E incidir en esos principios es lo que corresponde al jefe del Estado cuyas palabras han contado con el refrendo del Gobierno que se ha atenido al principio de mínima intervención al tratarse del mensaje más personal del Felipe VI, tal y como ocurre en todas las monarquías parlamentarias.

Por lo demás, y como se escribió en este blog el pasado el pasado día 12, el Rey ya se ha pronunciado respecto de las conductas reprobables de su padre con el lenguaje de los hechos. ¿Hay una forma más contundente de distanciarse institucional y personalmente de sus comportamientos que prescribirle la expatriación en su condición de jefe de la Casa Real?

Aquí no cabe el engaño. Felipe VI ha observado una conducta digna de forma constante desde su proclamación ante las Cortes Generales el 19 de junio de 2014. Ha demostrado ser consciente de que le ha tocado manejar un difícil legado de su padre en lo relativo a su vida privada que, siendo Rey, es, en realidad, siempre pública.

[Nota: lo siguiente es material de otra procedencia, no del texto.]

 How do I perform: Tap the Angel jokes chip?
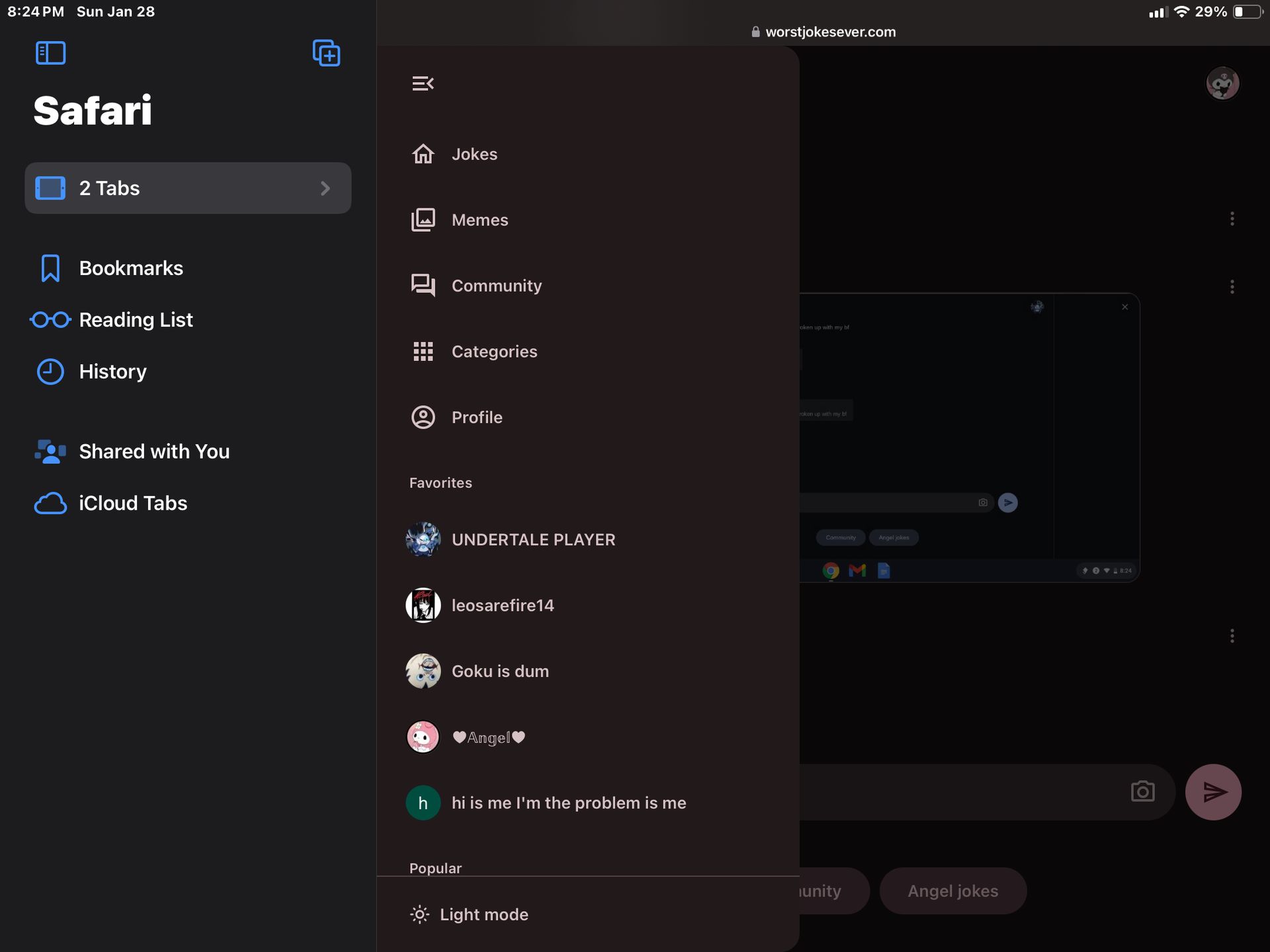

Todo eso lo ha tenido que gestionar con un cambio de paradigma en la gobernanza de nuestro país: en 2015 pasamos del bipartidismo al multipartidismo y, tras cinco convocatorias de elecciones legislativas, la Jefatura del Estado cohabita con un Gobierno de coalición en el que uno de los partidos que lo integran, en connivencia táctica con el independentismo, pretende abatir la monarquía parlamentaria para, al mismo tiempo, cobrarse la abrogación de la Constitución de 1978.

Por lo demás, el Rey no debía decir cosa distinta de la que ha dicho esta noche. No le corresponde anunciar ningún desarrollo legal del Título II de la Constitución; no le corresponde anunciar tampoco ninguna modificación del estatuto honorífico de su padre que, de alterarse, debe ser deliberado previamente por el Consejo de Ministros y, mucho menos, puede sugerir una reforma constitucional relativa a cualquier aspecto, aunque se refiera a la inviolabilidad. Porque todos esos pronunciamientos, iniciativas y debates corresponden al Gobierno, a los partidos políticos con representación parlamentaria y al intercambio de opiniones y criterios en el ámbito de la sociedad civil.

Por eso, los saduceos no han logrado que su capciosidad hiciese sucumbir al Rey e, incluso, al propio Gobierno. Ahora vendrán las previstas expresiones de una impostada frustración. Pero tanto la expectativa hiperbólica como la posterior crítica exacerbada resultan expresiones menores ante la densidad de los hechos a los que se ha referido correctamente el jefe del Estado.